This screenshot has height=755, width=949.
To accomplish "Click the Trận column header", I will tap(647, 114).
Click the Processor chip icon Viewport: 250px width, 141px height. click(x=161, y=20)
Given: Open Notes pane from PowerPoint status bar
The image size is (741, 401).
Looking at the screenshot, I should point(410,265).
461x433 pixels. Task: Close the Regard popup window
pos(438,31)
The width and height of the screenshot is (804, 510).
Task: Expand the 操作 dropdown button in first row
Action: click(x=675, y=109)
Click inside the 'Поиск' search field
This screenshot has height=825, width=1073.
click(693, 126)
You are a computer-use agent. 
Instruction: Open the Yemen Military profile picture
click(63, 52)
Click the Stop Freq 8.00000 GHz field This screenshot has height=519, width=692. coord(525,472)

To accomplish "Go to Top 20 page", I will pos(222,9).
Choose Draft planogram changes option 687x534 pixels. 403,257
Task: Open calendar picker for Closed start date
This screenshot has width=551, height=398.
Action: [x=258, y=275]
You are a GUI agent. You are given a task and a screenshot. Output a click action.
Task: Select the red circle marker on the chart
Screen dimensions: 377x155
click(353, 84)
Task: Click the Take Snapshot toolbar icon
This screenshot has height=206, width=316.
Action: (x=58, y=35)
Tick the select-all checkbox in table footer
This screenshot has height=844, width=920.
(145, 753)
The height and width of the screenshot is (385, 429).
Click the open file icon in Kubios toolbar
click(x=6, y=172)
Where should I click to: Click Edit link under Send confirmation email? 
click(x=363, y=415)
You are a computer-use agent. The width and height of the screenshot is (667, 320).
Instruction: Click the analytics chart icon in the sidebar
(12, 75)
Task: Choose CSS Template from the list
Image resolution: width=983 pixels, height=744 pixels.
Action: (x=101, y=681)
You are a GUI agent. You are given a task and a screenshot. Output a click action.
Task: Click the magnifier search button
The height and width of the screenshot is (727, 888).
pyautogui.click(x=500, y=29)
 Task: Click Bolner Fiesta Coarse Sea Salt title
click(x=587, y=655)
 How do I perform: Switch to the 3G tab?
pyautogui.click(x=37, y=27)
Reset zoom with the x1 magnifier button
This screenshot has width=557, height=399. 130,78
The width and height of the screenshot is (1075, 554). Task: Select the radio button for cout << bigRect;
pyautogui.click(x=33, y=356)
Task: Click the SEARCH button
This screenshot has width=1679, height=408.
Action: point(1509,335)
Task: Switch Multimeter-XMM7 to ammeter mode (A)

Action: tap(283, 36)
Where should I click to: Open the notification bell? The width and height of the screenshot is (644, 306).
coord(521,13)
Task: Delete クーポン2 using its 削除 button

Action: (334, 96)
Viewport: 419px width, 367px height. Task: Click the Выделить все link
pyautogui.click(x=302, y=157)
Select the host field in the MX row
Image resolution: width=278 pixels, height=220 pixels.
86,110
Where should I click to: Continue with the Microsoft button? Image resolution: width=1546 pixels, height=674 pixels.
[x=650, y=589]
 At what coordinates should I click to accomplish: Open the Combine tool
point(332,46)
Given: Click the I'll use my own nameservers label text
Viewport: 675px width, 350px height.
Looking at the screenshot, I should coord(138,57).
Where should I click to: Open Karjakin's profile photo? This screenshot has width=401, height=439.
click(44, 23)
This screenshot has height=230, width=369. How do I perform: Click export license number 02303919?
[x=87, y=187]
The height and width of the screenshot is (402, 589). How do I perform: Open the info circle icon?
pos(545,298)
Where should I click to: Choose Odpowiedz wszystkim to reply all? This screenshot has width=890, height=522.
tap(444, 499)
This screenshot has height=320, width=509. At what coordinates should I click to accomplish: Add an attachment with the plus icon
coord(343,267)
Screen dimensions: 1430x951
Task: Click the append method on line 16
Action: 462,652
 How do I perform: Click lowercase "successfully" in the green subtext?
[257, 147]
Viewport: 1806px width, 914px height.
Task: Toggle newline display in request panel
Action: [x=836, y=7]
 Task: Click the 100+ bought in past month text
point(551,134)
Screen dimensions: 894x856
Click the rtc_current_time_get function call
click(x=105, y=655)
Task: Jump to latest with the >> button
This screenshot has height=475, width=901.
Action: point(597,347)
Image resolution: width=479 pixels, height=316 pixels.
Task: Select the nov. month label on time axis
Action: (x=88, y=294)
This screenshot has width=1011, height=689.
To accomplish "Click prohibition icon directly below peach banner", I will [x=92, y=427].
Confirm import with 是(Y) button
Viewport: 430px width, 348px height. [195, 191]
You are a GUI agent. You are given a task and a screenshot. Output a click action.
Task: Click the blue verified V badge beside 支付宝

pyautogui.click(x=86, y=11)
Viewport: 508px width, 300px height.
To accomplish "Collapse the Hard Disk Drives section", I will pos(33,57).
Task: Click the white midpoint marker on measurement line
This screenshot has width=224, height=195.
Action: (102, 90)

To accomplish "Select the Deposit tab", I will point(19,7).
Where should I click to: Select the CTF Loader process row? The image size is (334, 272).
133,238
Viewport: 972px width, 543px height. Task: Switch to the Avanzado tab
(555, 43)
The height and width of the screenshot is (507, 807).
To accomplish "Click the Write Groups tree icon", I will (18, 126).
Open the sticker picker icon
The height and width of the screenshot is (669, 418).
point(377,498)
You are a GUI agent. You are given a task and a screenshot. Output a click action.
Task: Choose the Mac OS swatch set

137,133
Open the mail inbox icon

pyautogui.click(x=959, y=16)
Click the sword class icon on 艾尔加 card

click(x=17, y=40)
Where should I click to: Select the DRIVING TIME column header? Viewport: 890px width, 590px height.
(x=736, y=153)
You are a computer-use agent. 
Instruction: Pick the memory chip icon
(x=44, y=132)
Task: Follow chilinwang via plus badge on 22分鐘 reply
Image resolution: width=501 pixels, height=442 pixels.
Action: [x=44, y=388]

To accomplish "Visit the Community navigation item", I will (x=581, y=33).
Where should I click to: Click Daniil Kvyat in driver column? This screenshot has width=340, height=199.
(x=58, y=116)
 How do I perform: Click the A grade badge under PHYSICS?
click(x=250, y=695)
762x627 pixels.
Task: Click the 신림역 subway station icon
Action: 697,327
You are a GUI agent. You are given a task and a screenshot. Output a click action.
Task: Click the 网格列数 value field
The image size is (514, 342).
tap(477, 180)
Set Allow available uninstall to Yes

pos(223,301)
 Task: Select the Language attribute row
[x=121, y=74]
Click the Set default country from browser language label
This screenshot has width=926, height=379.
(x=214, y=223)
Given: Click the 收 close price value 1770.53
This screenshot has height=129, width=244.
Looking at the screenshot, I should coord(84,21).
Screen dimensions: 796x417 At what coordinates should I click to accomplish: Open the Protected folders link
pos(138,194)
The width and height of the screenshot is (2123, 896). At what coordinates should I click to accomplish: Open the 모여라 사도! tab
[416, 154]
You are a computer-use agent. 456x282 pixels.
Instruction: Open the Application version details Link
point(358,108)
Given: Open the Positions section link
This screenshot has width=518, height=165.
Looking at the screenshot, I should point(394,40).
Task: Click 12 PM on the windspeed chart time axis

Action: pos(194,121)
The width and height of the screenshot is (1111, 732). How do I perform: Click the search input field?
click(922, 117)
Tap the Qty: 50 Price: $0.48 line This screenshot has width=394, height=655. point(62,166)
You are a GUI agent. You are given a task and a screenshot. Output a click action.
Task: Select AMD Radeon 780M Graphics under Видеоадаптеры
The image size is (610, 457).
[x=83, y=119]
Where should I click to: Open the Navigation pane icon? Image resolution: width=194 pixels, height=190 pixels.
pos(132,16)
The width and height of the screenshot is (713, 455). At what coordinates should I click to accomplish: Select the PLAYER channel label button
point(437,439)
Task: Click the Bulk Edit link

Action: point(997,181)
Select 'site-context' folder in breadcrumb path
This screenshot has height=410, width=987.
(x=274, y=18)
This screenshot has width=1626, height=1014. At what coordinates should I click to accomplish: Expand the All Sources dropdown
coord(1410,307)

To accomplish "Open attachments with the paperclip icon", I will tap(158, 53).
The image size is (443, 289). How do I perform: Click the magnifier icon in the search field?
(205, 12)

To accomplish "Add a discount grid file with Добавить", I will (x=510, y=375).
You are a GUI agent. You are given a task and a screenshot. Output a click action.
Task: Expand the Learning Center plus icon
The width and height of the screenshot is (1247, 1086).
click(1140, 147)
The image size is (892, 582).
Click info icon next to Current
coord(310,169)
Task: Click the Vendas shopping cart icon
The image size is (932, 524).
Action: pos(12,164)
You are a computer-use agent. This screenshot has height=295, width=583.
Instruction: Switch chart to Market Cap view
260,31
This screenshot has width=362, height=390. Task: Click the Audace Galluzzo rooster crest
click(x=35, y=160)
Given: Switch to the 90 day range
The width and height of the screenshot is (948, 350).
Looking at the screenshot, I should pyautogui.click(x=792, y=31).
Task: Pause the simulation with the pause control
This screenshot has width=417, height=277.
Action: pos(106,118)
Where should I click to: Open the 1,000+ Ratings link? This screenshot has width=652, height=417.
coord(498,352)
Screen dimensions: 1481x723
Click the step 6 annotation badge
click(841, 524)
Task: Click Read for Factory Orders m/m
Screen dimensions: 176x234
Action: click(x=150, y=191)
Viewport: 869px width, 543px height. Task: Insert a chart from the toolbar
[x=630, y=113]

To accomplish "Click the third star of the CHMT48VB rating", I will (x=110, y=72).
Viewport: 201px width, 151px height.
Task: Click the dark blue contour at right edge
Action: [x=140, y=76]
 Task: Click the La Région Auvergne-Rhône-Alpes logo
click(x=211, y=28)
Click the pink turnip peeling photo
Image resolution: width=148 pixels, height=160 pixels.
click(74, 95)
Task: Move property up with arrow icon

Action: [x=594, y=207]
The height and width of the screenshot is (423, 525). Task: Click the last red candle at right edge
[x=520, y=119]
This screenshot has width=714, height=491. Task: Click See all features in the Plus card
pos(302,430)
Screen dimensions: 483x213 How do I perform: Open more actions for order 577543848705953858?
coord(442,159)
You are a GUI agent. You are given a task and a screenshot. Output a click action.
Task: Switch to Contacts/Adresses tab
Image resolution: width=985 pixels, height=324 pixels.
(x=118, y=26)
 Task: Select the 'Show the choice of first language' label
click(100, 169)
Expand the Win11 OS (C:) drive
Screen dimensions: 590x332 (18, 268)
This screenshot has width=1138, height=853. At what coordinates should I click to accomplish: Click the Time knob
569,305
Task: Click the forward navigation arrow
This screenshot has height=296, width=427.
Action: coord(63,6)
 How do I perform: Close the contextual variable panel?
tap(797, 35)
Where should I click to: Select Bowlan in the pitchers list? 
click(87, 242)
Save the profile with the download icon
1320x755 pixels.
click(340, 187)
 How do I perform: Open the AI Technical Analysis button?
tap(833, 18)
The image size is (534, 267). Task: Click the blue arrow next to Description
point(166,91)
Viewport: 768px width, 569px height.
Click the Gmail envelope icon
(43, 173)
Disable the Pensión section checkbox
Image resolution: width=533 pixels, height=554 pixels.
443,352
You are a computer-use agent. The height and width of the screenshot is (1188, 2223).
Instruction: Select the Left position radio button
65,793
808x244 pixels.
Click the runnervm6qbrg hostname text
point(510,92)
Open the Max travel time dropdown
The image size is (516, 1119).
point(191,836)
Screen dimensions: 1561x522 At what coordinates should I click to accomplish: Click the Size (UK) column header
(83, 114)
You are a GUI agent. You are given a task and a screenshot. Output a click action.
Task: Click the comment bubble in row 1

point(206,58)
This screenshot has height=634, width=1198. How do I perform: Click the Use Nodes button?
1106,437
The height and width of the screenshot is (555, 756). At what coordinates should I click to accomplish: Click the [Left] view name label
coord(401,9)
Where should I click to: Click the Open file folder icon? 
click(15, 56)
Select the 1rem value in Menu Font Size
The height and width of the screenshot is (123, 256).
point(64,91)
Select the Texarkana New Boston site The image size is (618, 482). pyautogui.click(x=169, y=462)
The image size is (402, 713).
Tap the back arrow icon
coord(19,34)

* **How to complete this task**:
Taking the material above, extract exactly and only the lines from the line with "How do I perform: Open the AI" to the line with "808x244 pixels.", inclusive of both.

* **Exercise output**:
 How do I perform: Open the AI Technical Analysis button?
tap(833, 18)
The image size is (534, 267). Task: Click the blue arrow next to Description
point(166,91)
Viewport: 768px width, 569px height.
Click the Gmail envelope icon
(43, 173)
Disable the Pensión section checkbox
Image resolution: width=533 pixels, height=554 pixels.
443,352
You are a computer-use agent. The height and width of the screenshot is (1188, 2223).
Instruction: Select the Left position radio button
65,793
808x244 pixels.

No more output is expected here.